Dana’s ingredients is a big old pile of what the hell was she thinking: halibut, grapefruit, tangerine, garlic, and olives. I can’t for the life of me figure out how she plans to blend the olives in with that, but she’s crusted her tiny piece of halibut with panko and herbs, and served it over a fennel salad and citrus beurre blanc. Where did the fennel come from? They priced that at $34, but that fish was so expensive for such a small amount, that I don’t know how well that would actually sell to real people who want a better value than $10-a-bite fish.
“MY FISH IS VERY SMALL, YET AWESOME! CAN ANYONE HEAR ME??”

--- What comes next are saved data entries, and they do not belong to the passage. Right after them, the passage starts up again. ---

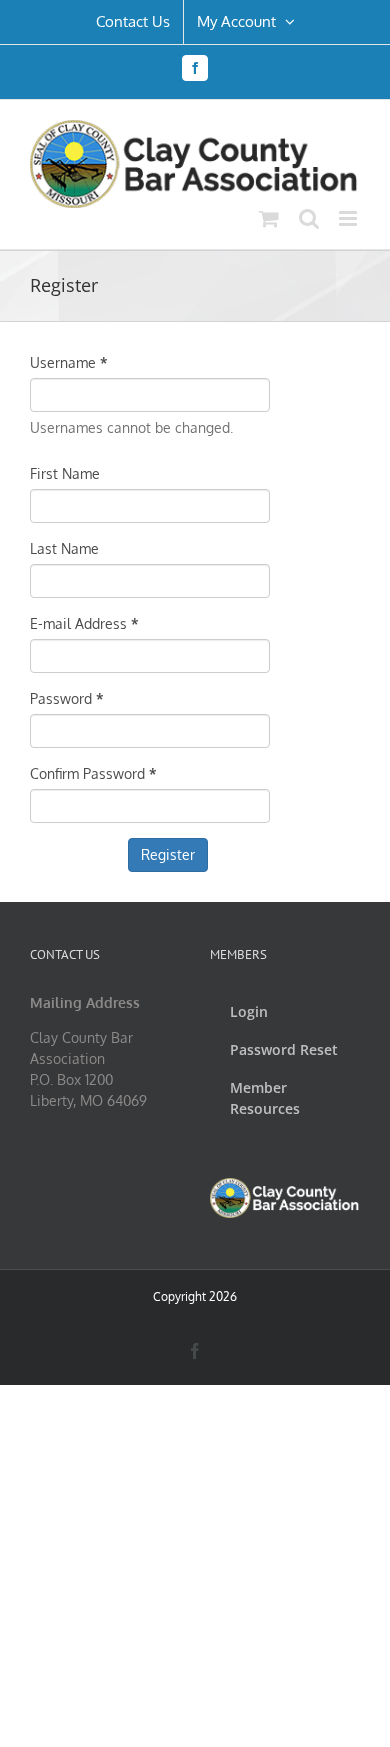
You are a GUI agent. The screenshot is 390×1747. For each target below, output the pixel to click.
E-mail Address (84, 623)
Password (67, 698)
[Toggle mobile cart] (269, 218)
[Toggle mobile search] (309, 218)
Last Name (64, 548)
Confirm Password (93, 773)
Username (69, 362)
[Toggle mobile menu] (349, 218)
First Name (65, 473)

Christina’s kept it simple with swordfish, tomatoes, saffron rice, garlic, and I guess she also got some shrimp from somewhere, even though they didn’t show that in her ingredients list. Two of the judges say she should’ve removed the skin, but Hugh likes it. They price it at $33.67, giving Dana the win.
She screams her happiness at the camera, and Christina seems silently irked. She’s been on top for most of the season, but Dana won the last two challenges, and it seems someone isn’t entirely okay with that. Gordon sends Dana to David’s restaurant for lunch and personal training, and then apologizes to the rest of them for their punishment. That’s never a good sign. Yeah, they have to go out to the dumpster and separate all the trash for recycling. That fucking blows. And after all that is done, they have to shower and get right back to the kitchen to prep for dinner service that night. Christina informs us that she’d rather bathe Clemenza head-to-toe than dig around in that dumpster. And you know what? I’m right there with her. Clemenza is a sweaty mess, but he probably smells better than a garbage dumpster that’s been baking in the California sunshine for god knows how long. Probably.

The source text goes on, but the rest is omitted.